Start of Supplied material

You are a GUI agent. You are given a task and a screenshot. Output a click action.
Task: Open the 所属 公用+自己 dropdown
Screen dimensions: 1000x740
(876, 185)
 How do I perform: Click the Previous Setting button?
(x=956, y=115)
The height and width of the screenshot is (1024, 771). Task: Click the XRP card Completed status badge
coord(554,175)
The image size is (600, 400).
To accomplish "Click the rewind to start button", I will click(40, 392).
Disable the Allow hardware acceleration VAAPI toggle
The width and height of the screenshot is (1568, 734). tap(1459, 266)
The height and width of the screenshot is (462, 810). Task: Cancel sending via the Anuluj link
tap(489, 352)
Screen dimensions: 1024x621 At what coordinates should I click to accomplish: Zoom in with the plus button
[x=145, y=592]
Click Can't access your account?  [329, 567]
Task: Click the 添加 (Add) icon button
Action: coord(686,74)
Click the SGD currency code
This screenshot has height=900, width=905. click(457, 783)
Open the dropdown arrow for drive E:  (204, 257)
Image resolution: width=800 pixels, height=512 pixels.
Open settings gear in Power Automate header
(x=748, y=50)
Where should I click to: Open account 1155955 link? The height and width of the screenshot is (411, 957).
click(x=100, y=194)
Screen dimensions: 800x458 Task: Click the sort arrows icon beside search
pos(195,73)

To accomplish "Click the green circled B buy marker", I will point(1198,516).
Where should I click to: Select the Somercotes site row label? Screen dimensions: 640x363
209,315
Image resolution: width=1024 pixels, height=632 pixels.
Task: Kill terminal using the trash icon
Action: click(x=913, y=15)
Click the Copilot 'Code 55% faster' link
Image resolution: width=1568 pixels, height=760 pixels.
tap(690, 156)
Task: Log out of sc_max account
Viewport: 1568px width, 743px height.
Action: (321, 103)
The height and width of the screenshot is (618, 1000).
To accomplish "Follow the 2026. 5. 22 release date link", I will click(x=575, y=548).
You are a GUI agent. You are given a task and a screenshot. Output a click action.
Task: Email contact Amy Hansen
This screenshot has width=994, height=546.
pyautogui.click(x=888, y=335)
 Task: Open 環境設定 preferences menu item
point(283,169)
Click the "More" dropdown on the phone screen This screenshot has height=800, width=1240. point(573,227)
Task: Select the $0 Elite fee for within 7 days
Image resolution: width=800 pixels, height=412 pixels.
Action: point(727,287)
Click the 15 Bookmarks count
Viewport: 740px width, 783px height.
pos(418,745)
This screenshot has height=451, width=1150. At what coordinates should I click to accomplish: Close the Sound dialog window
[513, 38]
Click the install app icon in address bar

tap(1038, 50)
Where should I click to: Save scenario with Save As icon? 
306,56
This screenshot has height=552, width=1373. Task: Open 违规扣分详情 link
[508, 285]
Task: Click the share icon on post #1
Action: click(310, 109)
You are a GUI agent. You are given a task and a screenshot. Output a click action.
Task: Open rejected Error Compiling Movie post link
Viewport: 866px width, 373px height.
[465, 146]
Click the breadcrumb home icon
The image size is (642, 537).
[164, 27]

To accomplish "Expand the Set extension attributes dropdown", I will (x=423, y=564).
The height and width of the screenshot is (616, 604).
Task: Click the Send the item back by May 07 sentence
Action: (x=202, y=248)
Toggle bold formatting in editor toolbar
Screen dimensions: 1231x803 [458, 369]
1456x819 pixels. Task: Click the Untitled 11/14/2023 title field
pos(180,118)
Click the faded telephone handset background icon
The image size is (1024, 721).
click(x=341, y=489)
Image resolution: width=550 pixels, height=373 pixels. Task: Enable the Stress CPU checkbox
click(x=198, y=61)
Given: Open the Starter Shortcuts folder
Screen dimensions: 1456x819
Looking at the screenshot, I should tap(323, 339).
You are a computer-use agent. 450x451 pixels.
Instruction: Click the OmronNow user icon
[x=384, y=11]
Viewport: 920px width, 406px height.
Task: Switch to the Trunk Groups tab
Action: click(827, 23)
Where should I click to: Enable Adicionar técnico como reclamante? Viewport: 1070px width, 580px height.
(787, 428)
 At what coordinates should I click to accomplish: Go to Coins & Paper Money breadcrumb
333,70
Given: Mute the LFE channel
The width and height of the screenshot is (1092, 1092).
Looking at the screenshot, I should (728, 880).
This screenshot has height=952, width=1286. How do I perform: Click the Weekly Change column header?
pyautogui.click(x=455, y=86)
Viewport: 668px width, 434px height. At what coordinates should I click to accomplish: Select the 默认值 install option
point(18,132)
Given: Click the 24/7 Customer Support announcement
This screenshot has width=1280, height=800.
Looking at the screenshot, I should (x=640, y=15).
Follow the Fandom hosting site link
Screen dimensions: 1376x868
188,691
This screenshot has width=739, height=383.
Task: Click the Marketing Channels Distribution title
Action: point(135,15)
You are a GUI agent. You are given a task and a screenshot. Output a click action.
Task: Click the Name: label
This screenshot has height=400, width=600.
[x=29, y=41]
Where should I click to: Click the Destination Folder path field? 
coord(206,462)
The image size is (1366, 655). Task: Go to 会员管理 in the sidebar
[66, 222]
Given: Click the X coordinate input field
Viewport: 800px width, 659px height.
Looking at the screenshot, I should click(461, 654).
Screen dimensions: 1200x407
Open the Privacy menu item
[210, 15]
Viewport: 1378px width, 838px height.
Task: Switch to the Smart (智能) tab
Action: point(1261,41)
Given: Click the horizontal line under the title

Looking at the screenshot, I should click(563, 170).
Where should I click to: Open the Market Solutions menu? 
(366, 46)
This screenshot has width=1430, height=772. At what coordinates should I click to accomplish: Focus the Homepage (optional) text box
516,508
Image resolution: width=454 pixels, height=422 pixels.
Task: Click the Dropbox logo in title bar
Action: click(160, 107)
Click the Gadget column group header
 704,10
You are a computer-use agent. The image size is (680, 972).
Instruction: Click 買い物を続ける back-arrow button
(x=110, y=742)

End of Supplied material

→ **Problem details**
Could you restate word for word the lines above, from the one that contains "Given: Open the Starter Shortcuts folder" through the one that contains "You are a computer-use agent. 450x451 pixels.", and no others?

→ **Written answer**
Given: Open the Starter Shortcuts folder
Screen dimensions: 1456x819
Looking at the screenshot, I should tap(323, 339).
You are a computer-use agent. 450x451 pixels.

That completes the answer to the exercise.